A Sunday highlight is a health equity seminar moderated by Clyde Yancy, MD (Northwestern University Feinberg School of Medicine, Chicago, IL), that confronts the “current realities” and then outlines the concrete steps physicians can take to improve equitable access and reduce bias in cardiology care.
Telehealth and digital interactions are increasingly on the minds of physicians, and there are several dedicated “main event” sessions looking at the impact of digital and mobile technologies on the delivery of care, data overload, and how “big tech” could help reduce disparities in cardiovascular care.
Patel also highlighted a special “fireside chat” on COVID-19 vaccine development that includes Pfizer’s chief scientific officer and Moderna’s chief executive officer. The aim here, said Patel, is thinking of ways to leverage lessons learned in the pandemic to improve the management of cardiovascular disease. “How did we get here and how are we thinking about the heart in this and what lessons can we learn from what we did for the COVID vaccine for exploding cardiovascular therapeutics and learning how to do it faster?”

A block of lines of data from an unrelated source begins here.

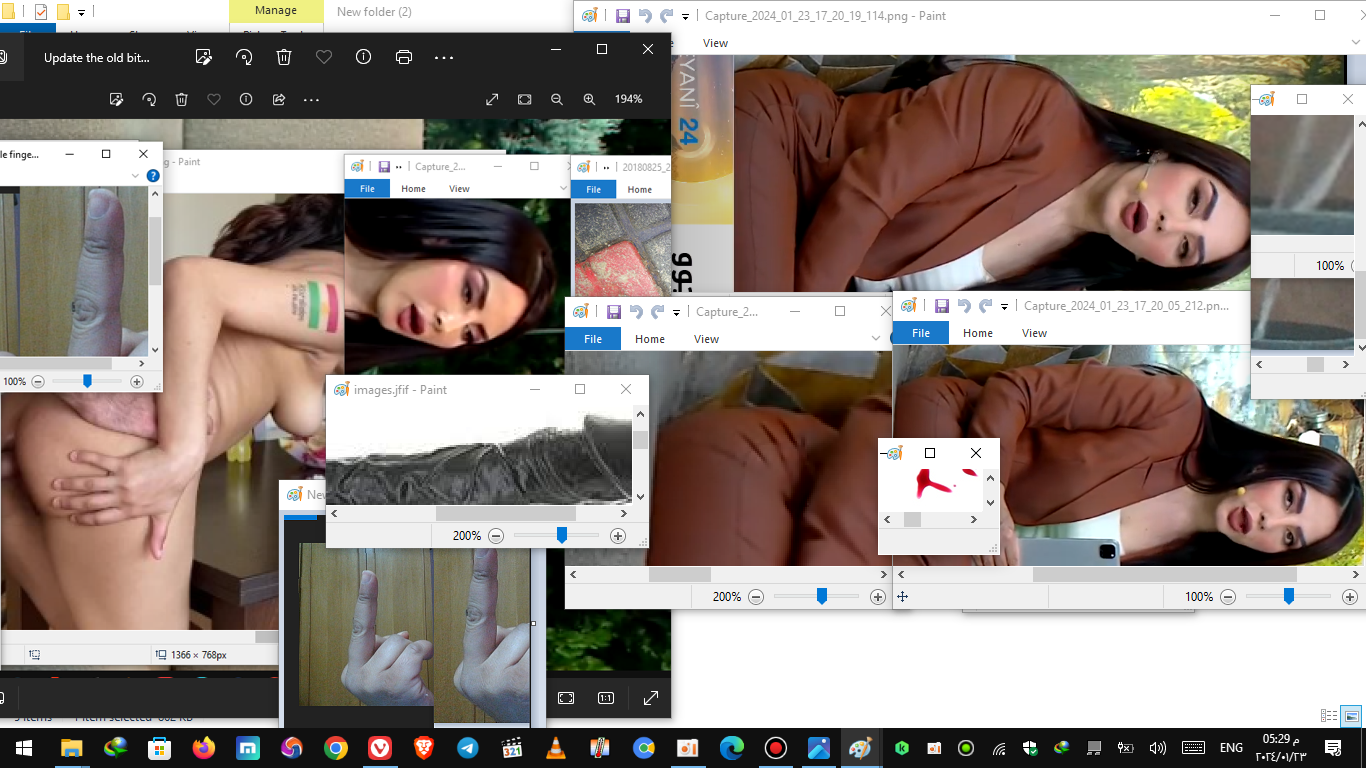Screen dimensions: 1366x768
Task: Open VLC media player from taskbar
Action: click(555, 748)
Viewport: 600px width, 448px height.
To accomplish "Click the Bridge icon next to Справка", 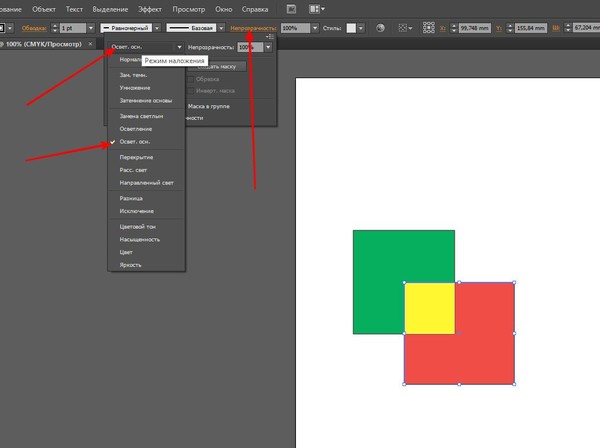I will [x=291, y=9].
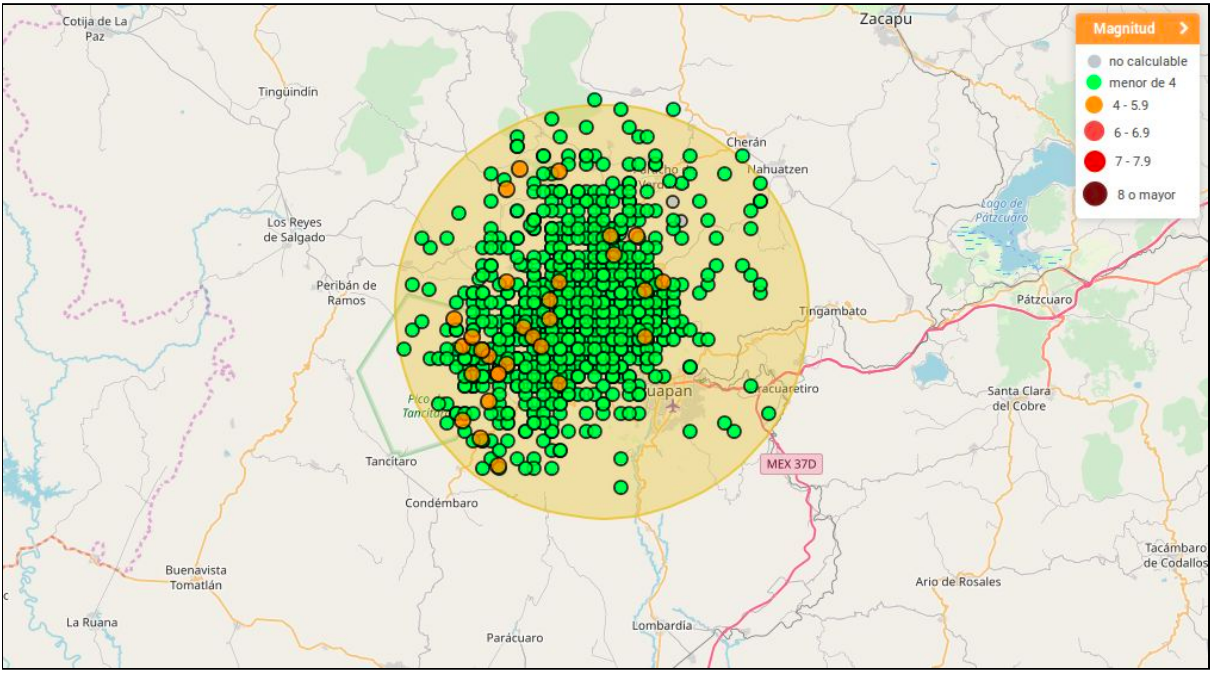The width and height of the screenshot is (1213, 675).
Task: Select the orange '4 - 5.9' legend circle
Action: point(1094,105)
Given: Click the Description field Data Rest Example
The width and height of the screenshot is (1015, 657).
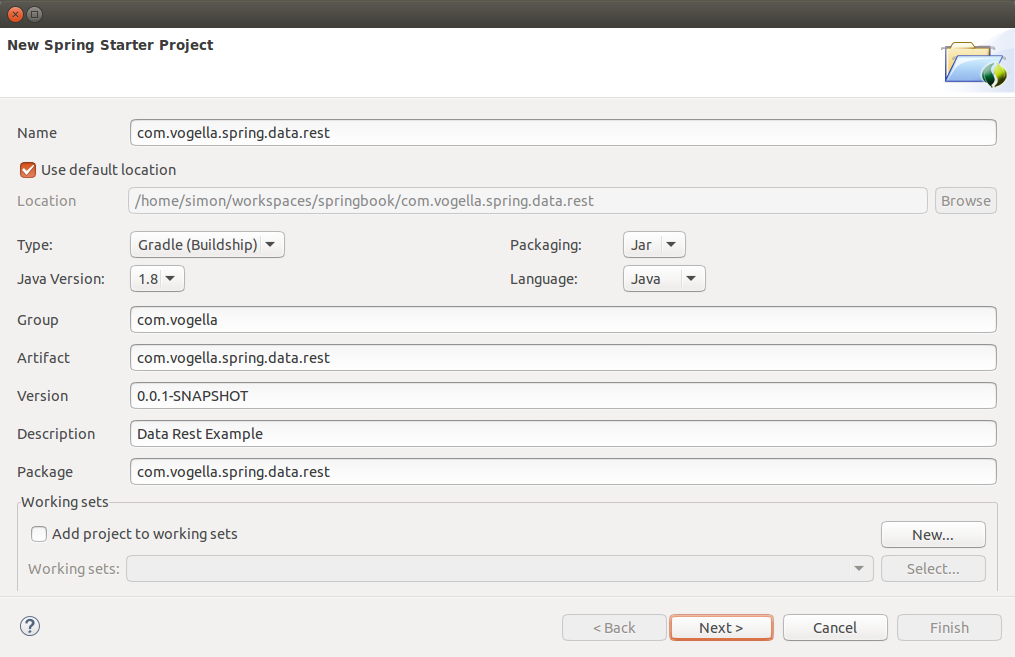Looking at the screenshot, I should (x=562, y=434).
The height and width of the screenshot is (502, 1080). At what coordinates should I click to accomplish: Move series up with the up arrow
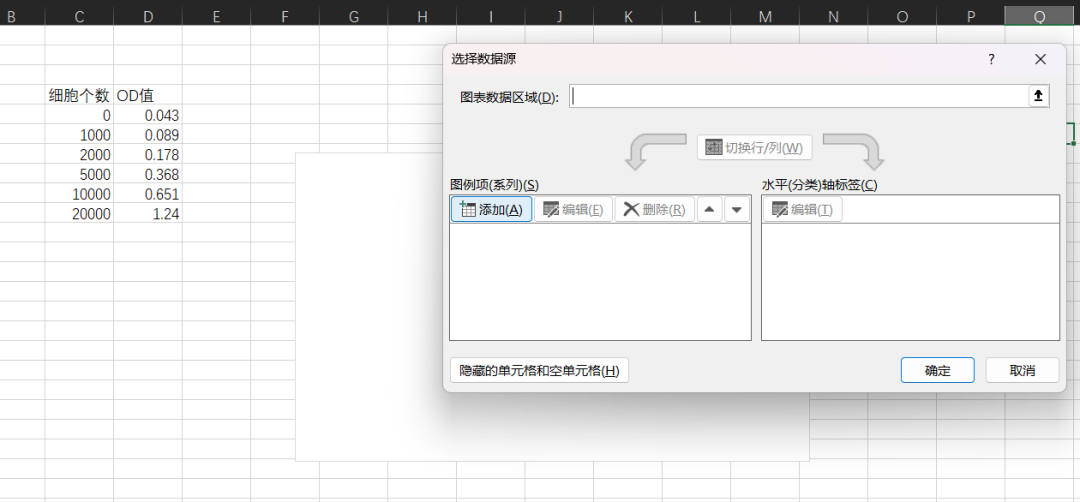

Patel acknowledged that there are pros and cons to fully virtual meetings. On the one hand, physicians are increasingly burned out by the hours spent at the computer on top of the massive demands of delivering care during such a stressful time to work in health. On the other, what’s abundantly clear from the past year-and-a-half is that online sessions are reaching a far broader swath of physicians around the world, who could never have traveled to attend the AHA when it was initially planned for Boston.
“We’re never going back,” Patel predicted, referring to meetings that are only held in person. “I don't envision a time where we'll have meetings where there's not an opportunity to be able to virtually see parts of the meeting; I don't think anyone would favor that. But I think we would also want people who want to have the full immersive experience to be able to do that in a safe environment.”
The platform this year will include virtual networking opportunities, including a dedicated networking page and live studio commentary with questions answered in real time by in-studio faculty. International rebroadcasts are available for attendees on different time zones.